Render the material as a Markdown table with the columns Number and Record line, starting at the line containing "Click the rename icon" and running through the end of the material, skipping blank lines. Leave the pictures out of the answer.
# START OF SUPPLIED INFORMATION
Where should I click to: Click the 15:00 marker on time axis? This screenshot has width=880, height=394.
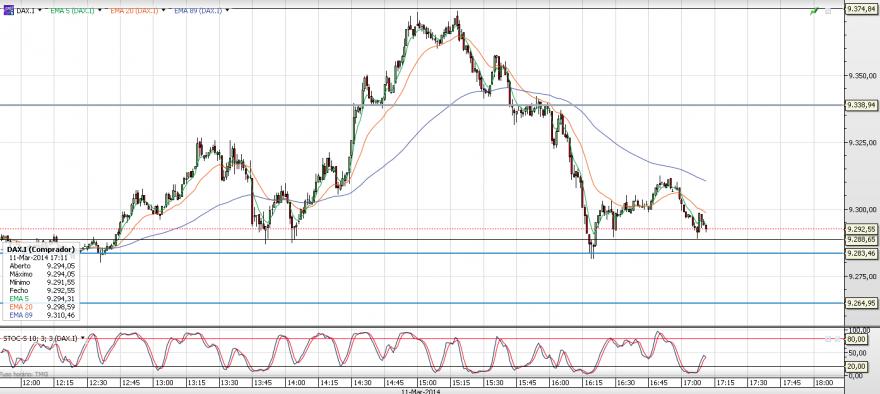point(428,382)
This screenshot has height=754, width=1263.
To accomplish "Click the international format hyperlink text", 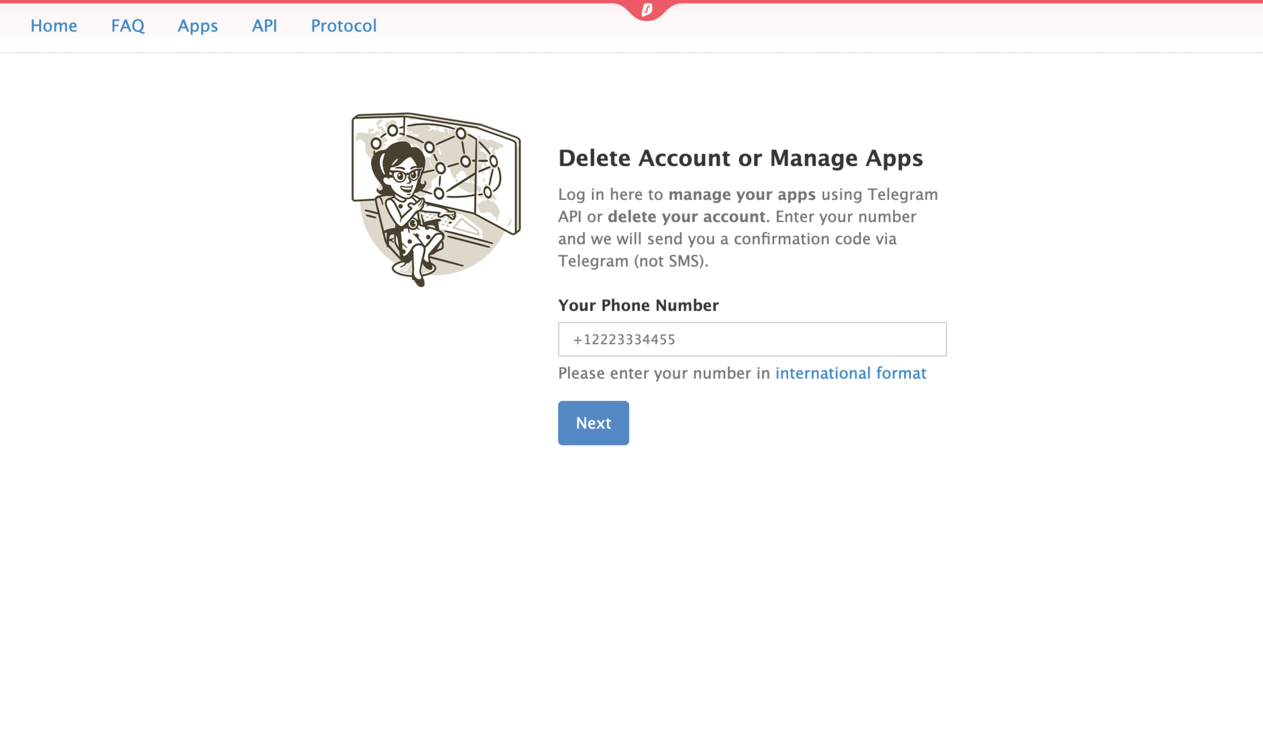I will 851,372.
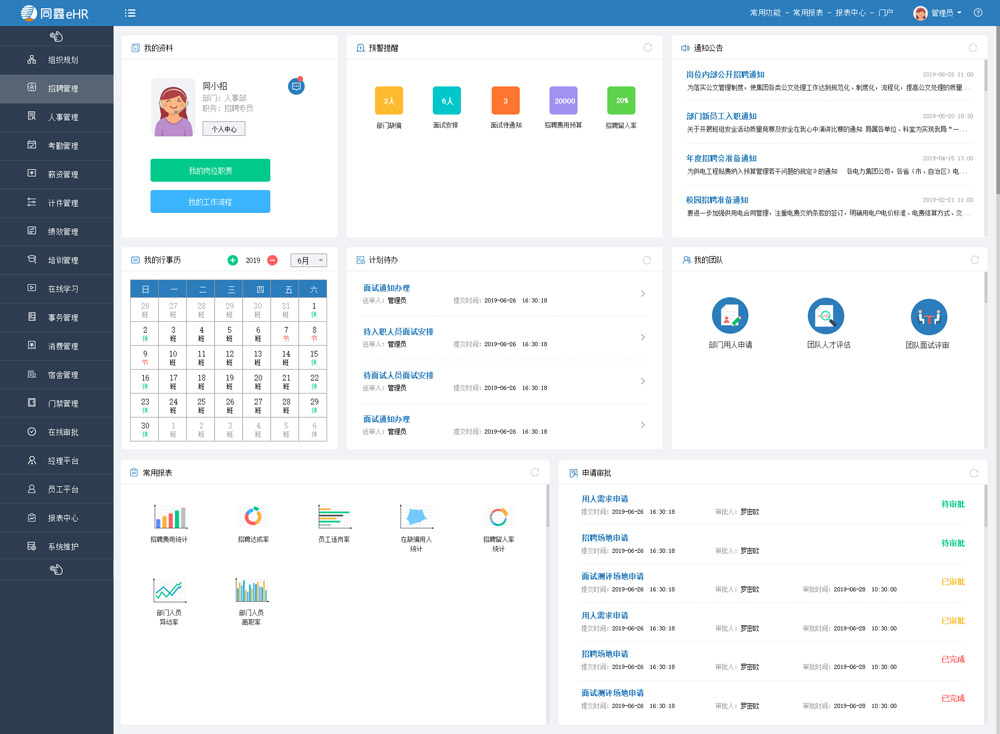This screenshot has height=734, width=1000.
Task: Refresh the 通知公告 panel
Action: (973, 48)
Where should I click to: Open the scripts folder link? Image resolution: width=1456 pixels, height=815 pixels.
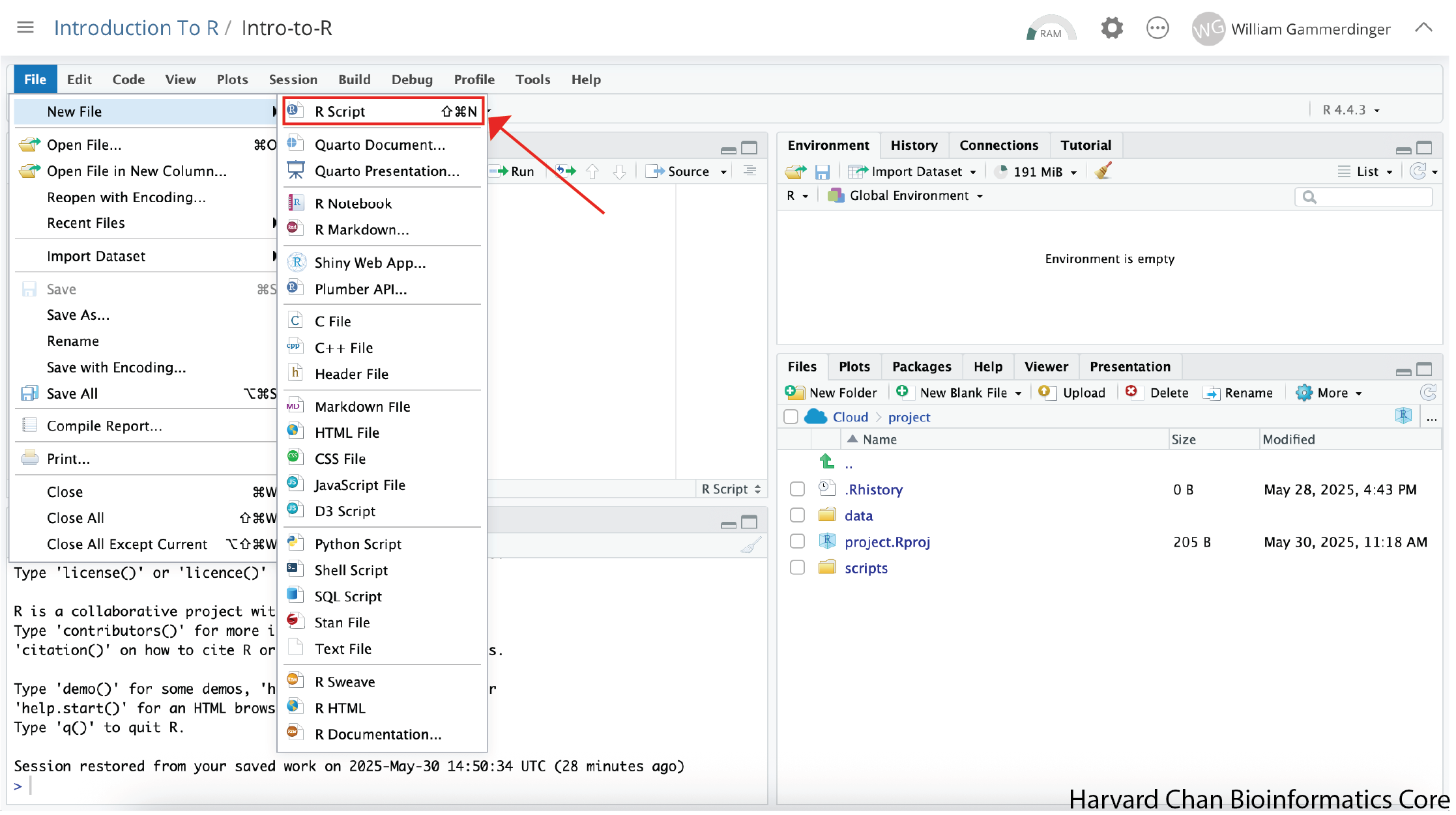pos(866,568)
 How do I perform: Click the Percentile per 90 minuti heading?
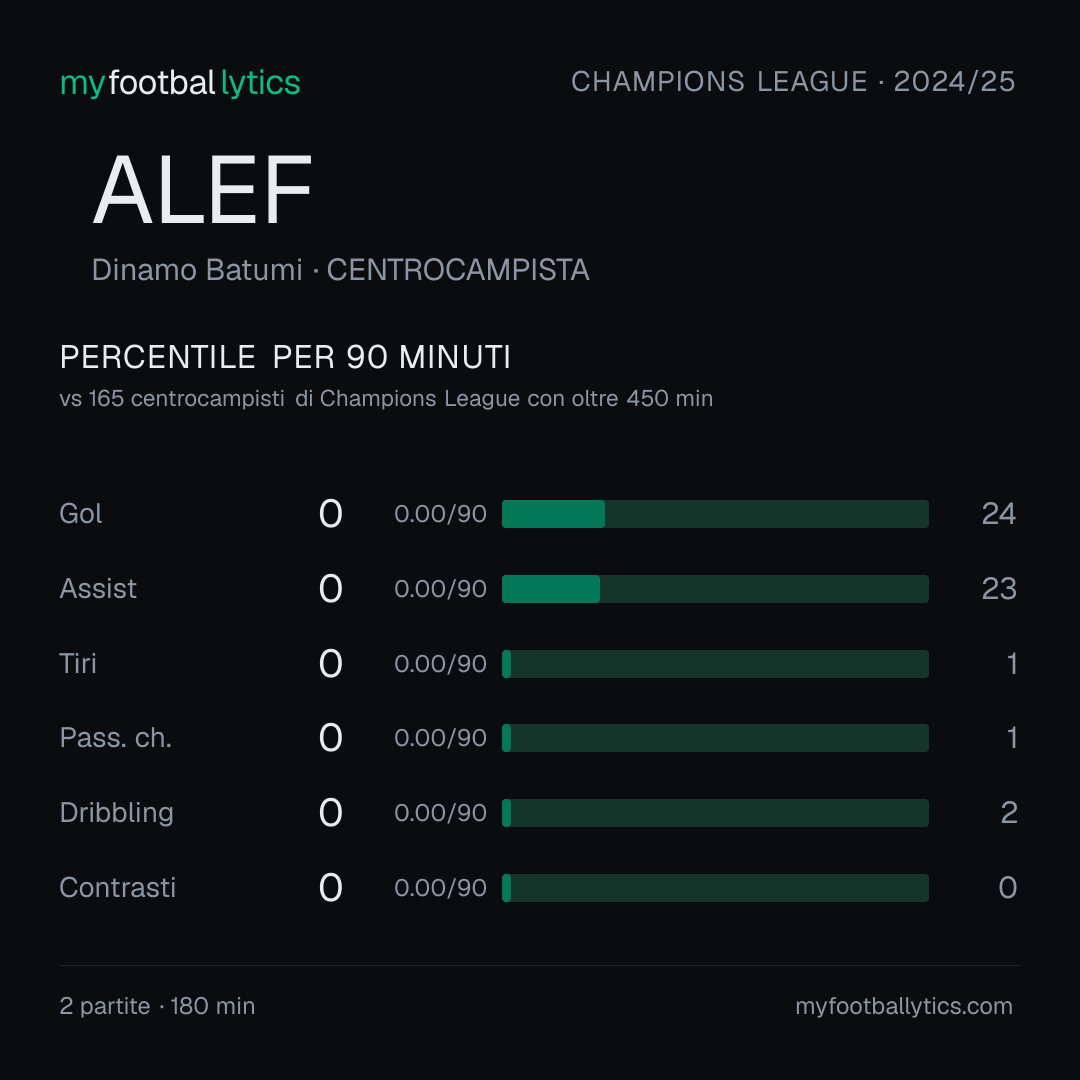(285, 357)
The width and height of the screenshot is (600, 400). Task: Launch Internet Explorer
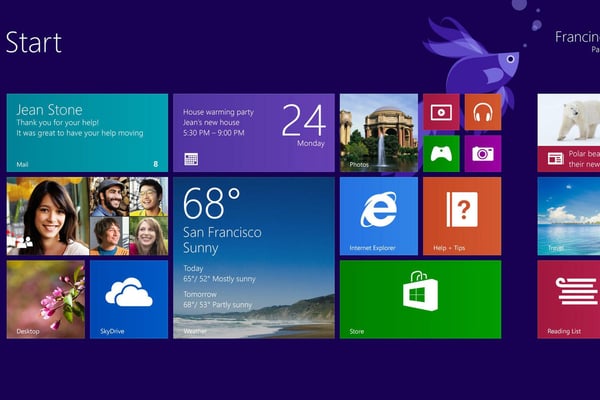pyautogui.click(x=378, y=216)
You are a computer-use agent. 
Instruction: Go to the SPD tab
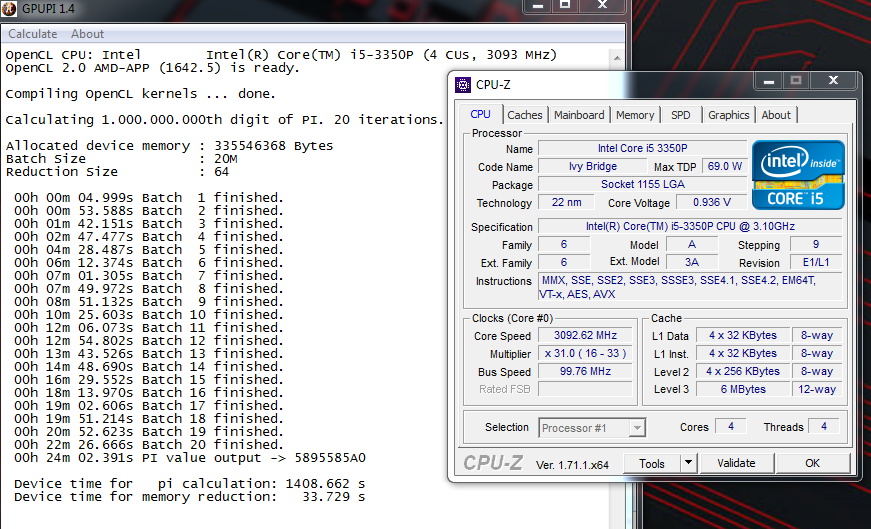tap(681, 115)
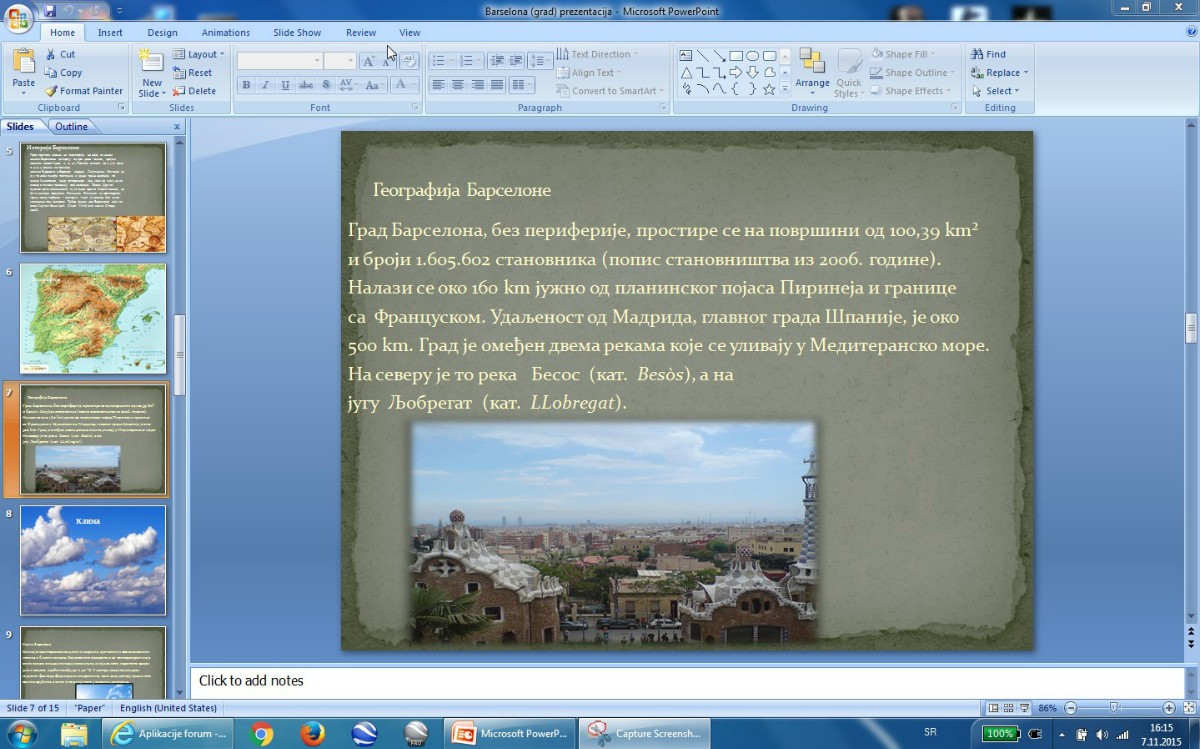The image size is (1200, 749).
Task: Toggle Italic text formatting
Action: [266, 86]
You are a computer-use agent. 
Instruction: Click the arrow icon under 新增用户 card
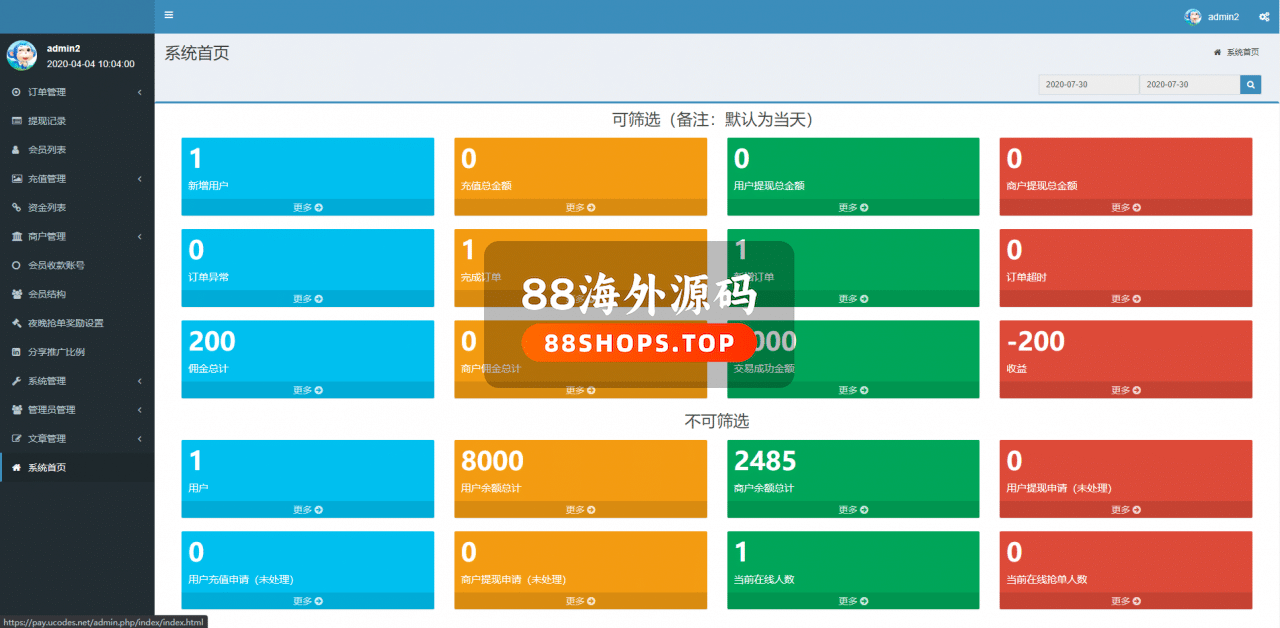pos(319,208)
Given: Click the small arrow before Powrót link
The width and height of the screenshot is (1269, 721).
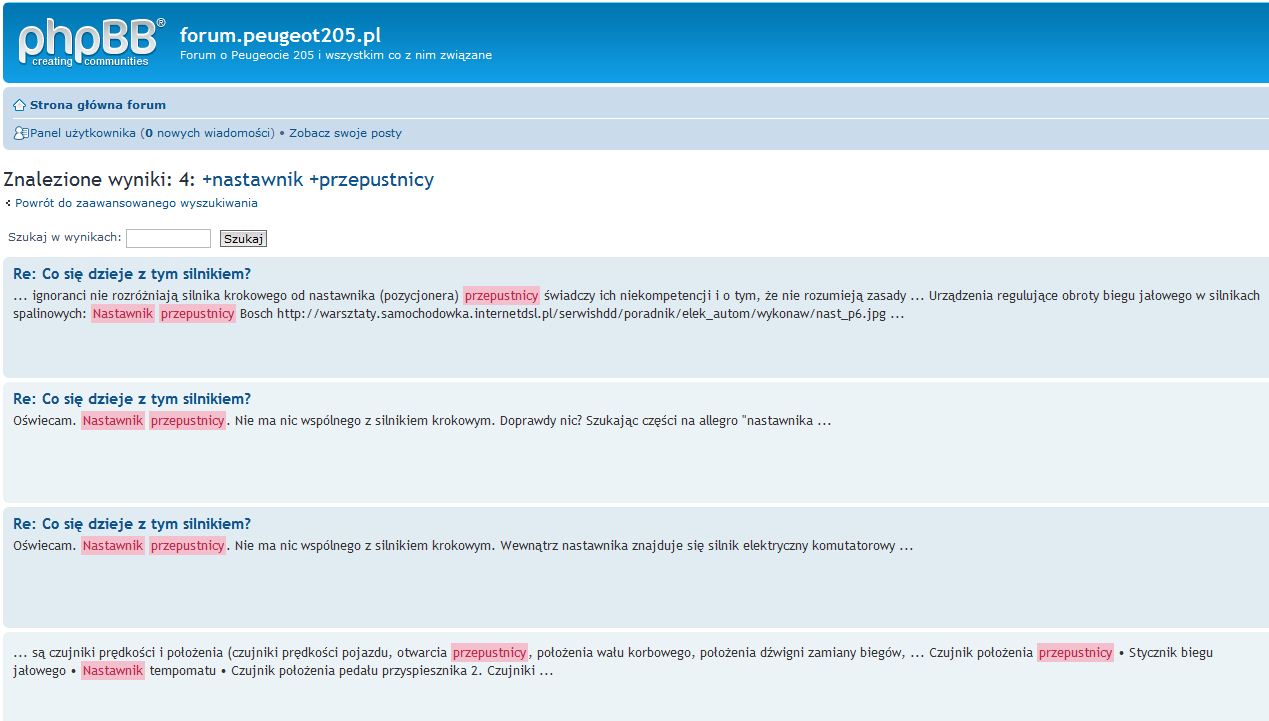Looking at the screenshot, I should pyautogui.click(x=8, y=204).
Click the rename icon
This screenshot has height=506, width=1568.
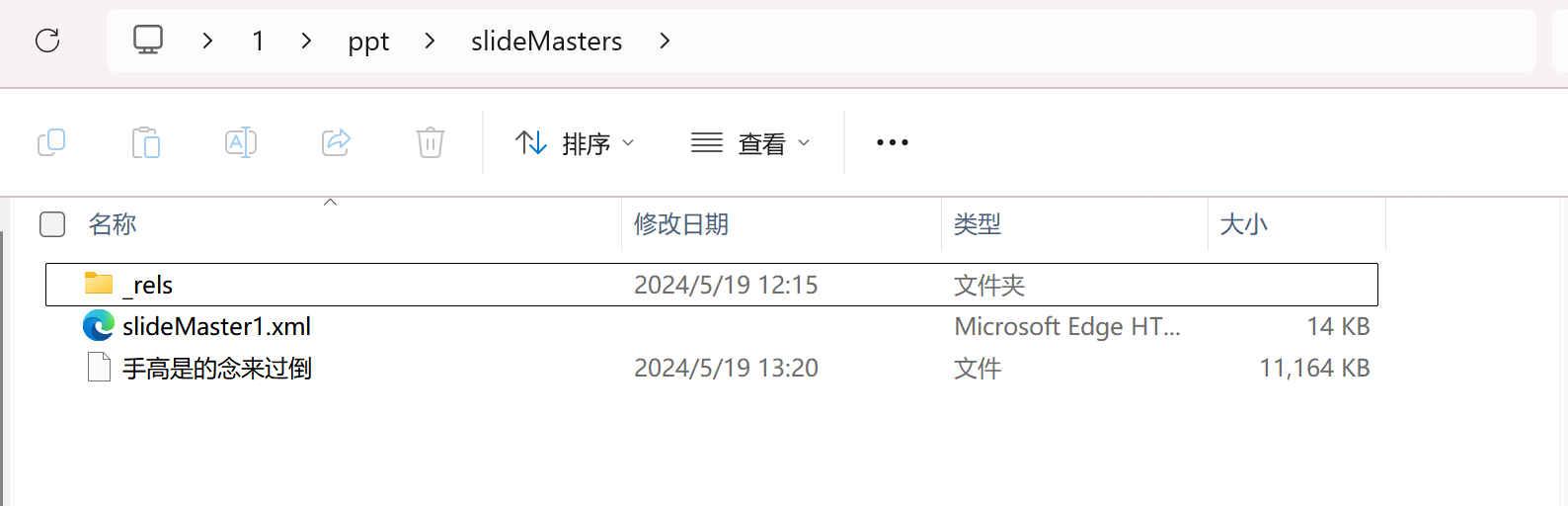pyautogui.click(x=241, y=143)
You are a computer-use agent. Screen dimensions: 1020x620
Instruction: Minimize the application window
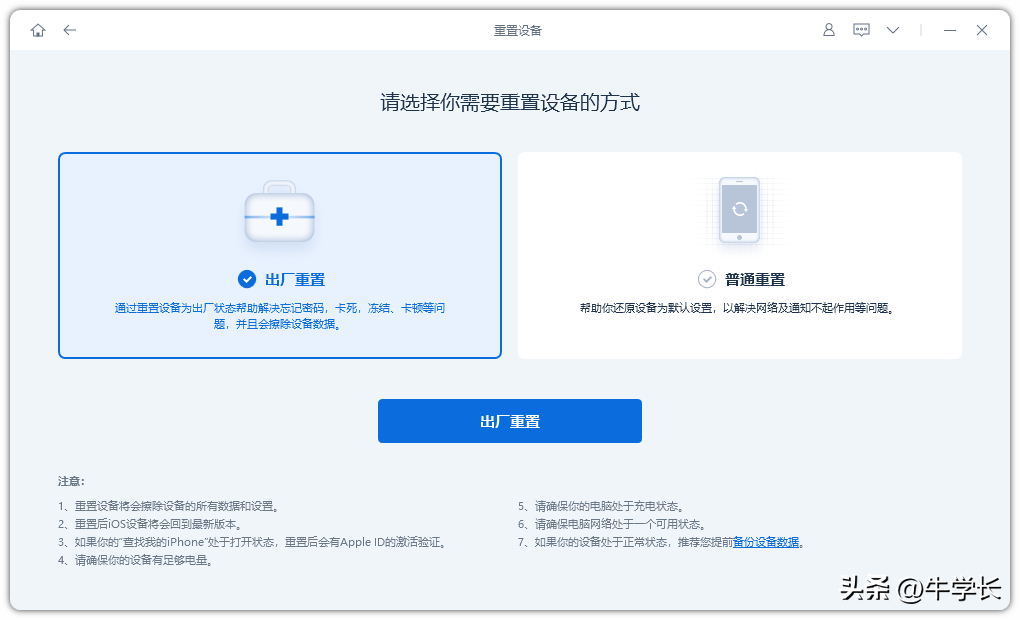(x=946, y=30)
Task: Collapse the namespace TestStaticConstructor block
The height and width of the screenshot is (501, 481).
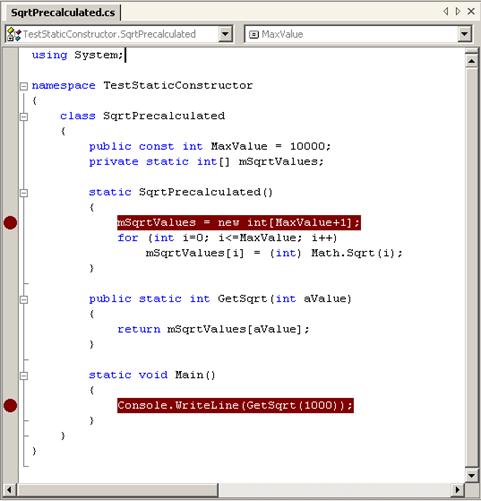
# END OF SUPPLIED INFORMATION
- RESULT OF THE TASK:
| Number | Record line |
|---|---|
| 1 | Click the rename icon |
| 2 | This screenshot has height=506, width=1568. |
| 3 | pyautogui.click(x=241, y=143) |
| 4 | You are a computer-use agent. Screen dimensions: 1020x620 |
| 5 | Instruction: Minimize the application window |
| 6 | (x=946, y=30) |
| 7 | Task: Collapse the namespace TestStaticConstructor block |
| 8 | The height and width of the screenshot is (501, 481). |